Data dispute with feds closes Texas state snapper season

Federal agency downplays Snapper Count bonanza to focus on penalizing states

The recent announcement by Texas Parks and Wildlife Department to close the state-water red snapper season on Nov. 15 for the rest of the year is an unfortunate consequence of NOAA Fisheries continued overall oppressive control of the fishery and the dysfunctional relationship the federal agency has fostered with state fisheries managers.

“What should have been a simple clarification on data formulas instead turned into a protracted dispute with the State of Texas and concluded with this unfortunate and unnecessary closure,” said Ted Venker, conservation director for Coastal Conservation Association. “There were any number of ways this issue could have been settled, but NOAA has proven time and again that it is not particularly interested in working as a partner.

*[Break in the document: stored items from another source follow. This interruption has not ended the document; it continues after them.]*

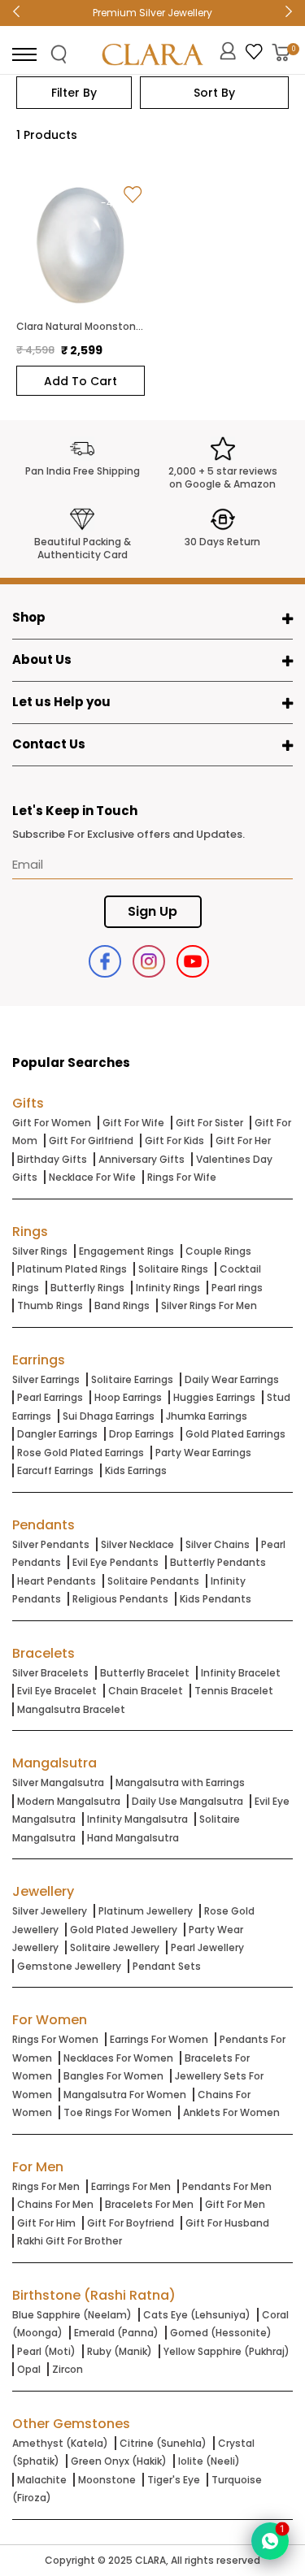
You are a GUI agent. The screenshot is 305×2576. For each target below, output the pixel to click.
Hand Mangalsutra (133, 1838)
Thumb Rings (50, 1305)
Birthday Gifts (52, 1159)
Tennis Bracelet (233, 1691)
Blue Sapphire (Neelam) (72, 2315)
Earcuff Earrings (55, 1470)
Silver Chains (217, 1544)
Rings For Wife (181, 1177)
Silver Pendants (50, 1544)
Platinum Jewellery (145, 1911)
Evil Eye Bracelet (57, 1691)
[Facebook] (105, 961)
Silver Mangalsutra (58, 1782)
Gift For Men (235, 2204)
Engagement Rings (126, 1251)
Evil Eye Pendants (115, 1562)
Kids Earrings (136, 1470)
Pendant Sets (167, 1966)
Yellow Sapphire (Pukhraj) (226, 2351)
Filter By (74, 93)
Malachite (42, 2480)
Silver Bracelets (50, 1673)
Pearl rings (237, 1288)
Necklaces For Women (118, 2058)
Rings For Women (55, 2039)
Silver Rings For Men (209, 1305)
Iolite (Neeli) (209, 2461)
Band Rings (122, 1305)
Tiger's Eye (173, 2480)
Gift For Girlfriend (91, 1140)
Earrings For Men (131, 2186)
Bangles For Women (113, 2076)
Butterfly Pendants (218, 1562)
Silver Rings (40, 1251)
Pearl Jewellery (207, 1947)
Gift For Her (243, 1140)
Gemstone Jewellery (69, 1966)
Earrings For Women (159, 2039)
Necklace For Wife (92, 1177)
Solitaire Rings (173, 1269)
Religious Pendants (120, 1599)
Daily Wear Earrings (232, 1379)
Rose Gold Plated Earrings (80, 1452)
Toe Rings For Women (117, 2112)
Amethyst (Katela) (60, 2443)
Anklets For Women (231, 2112)
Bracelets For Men (149, 2204)
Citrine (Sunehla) (163, 2443)
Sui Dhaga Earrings (109, 1416)
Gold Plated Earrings (235, 1434)
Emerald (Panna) (116, 2333)
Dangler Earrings (57, 1434)
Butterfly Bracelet (145, 1673)
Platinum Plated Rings (72, 1269)
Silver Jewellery (49, 1911)
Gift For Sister (209, 1123)
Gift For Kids (174, 1140)
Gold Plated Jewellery (123, 1929)
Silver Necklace (137, 1544)
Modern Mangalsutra (68, 1801)
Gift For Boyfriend (130, 2223)
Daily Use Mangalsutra (187, 1801)
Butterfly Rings (87, 1288)
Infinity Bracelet (241, 1673)
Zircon (67, 2369)
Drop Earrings (141, 1434)
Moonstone (107, 2480)
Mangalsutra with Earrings (180, 1782)
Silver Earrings (46, 1379)
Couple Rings (218, 1251)
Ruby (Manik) (119, 2351)
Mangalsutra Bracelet (71, 1709)
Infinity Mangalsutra (137, 1819)
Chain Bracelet (145, 1691)
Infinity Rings (168, 1288)
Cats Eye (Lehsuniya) (197, 2315)
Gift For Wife (133, 1123)
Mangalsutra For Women (124, 2094)
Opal (29, 2369)
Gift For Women (51, 1123)
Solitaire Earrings (132, 1379)
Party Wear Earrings (203, 1452)
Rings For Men (46, 2186)
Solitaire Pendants (153, 1581)
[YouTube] (192, 961)
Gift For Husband (227, 2223)
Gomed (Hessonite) (221, 2333)
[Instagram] (149, 961)
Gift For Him (46, 2223)
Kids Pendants (215, 1599)
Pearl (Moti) (46, 2351)
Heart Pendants (56, 1581)
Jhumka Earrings (206, 1416)
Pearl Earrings (50, 1397)
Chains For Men (55, 2204)
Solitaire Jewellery (114, 1947)
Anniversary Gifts (141, 1159)
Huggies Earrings (214, 1397)
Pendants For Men (227, 2186)
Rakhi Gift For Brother (69, 2241)
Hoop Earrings (128, 1397)
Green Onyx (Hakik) (119, 2461)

Unfortunately, there are coastal communities and businesses in Texas that will have to pay the price of that arrogance.”

The dispute stems from a disagreement on the number of red snapper reported landed and a red snapper length-weight calculation that are used to determine how many pounds of snapper anglers have harvested in a given year. Those calculations are used to keep the state within its poundage quota of red snapper, and after analyzing Texas’s data from 2019 NOAA Fisheries decided the state’s formula was incorrect, resulting in an overage. The federal agency elected to announce in late August of 2020 that it disagreed with the state’s data by posting a notice in the Federal Register.

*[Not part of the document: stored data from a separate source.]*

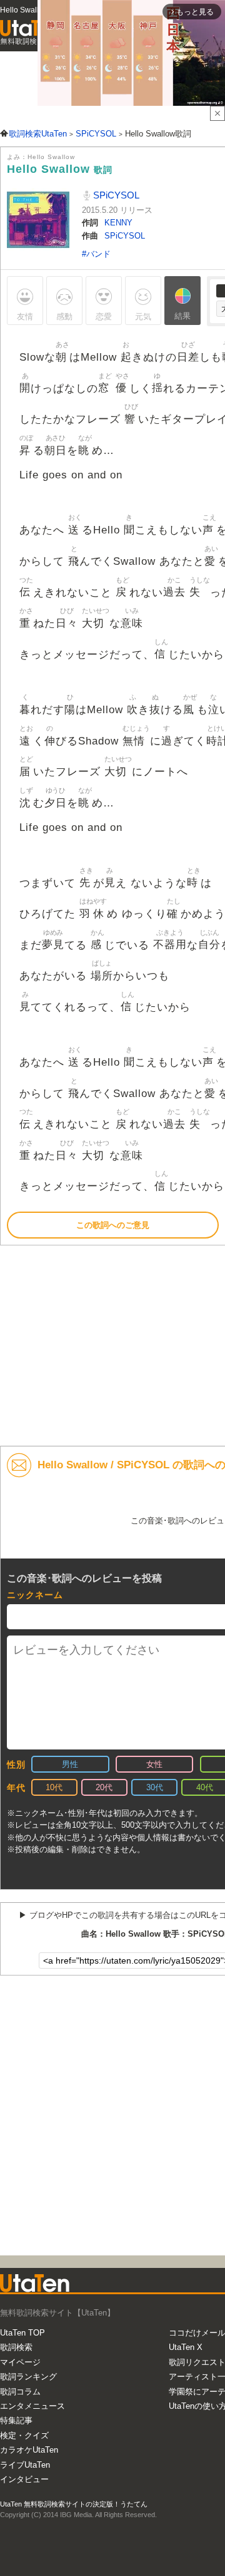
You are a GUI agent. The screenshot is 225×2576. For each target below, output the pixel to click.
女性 (154, 1764)
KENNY (118, 222)
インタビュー (24, 2479)
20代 (104, 1787)
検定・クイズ (24, 2435)
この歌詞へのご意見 (112, 1225)
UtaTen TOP (22, 2332)
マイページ (20, 2362)
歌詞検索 (16, 2347)
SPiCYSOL (115, 195)
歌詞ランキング (28, 2376)
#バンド (96, 254)
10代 (54, 1787)
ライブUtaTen (25, 2465)
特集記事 (16, 2420)
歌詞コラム (20, 2391)
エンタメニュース (32, 2406)
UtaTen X (185, 2347)
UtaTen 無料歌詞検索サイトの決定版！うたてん (74, 2504)
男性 (70, 1764)
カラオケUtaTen (29, 2450)
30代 (154, 1787)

“A Federal Register notice on something like this is not how most people would try to foster a productive relationship to improve management of this fishery, but it is unfortunately indicative of how the federal agency interacts with the states and with recreational anglers,” said Venker.

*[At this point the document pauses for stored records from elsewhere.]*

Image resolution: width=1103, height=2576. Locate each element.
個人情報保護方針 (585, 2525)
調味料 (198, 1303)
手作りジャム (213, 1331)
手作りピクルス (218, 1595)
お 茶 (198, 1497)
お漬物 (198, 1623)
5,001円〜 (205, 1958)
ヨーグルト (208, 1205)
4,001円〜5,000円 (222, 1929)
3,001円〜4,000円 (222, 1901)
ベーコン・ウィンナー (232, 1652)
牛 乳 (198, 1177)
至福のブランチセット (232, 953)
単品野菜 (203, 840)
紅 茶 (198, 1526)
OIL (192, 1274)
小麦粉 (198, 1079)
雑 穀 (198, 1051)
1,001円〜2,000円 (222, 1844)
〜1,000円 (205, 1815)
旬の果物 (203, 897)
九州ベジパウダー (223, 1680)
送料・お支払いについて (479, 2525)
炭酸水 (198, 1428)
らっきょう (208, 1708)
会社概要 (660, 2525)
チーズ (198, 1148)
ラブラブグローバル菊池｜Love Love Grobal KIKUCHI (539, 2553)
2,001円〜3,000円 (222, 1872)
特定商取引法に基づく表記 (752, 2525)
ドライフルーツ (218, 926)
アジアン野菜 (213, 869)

Since the Federal Register announcement, the State of Texas and NOAA have seemingly lurched towards some sort of path forward, whereby to pay back the 62,000-pound overage that resulted from the miscalculation, the remainder of the 2021 state red snapper season will be closed.

Most frustrating of all, the overage in dispute is a tiny fraction of the massive biomass of red snapper that the recently concluded Great Red Snapper Count found in the Gulf of Mexico. The unprecedented, independent census of the red snapper population was funded directly by Congress to determine the size of the stock after decades of confusion and mismanagement by NOAA Fisheries. Led by researchers from marine science centers across the Gulf Coast, the study found more than 700 million additional pounds of red snapper biomass that federal managers had somehow overlooked. The results of the Count were peer-reviewed and accepted for management earlier this year, although NOAA Fisheries continues to dispute the impact of the new science. Anglers have yet to see the results of the Congressionally mandated study implemented in any meaningful way.

“NOAA Fisheries can overlook more than 700 million pounds of snapper in the Gulf but takes issue with a two-year-old formula calculation that produces a 62,000-pound overage in Texas,” said Venker. “This is an agency that refuses to admit it is ever wrong but expects perfection in everyone else. The closure in Texas and the ongoing situation in Alabama and Mississippi make it very clear that NOAA Fisheries will continue to insist on tying the future of red snapper to its history of mistakes, bad data, greed and politics. The only way to truly fix this fishery is give full management of the fishery to the states once and for all.”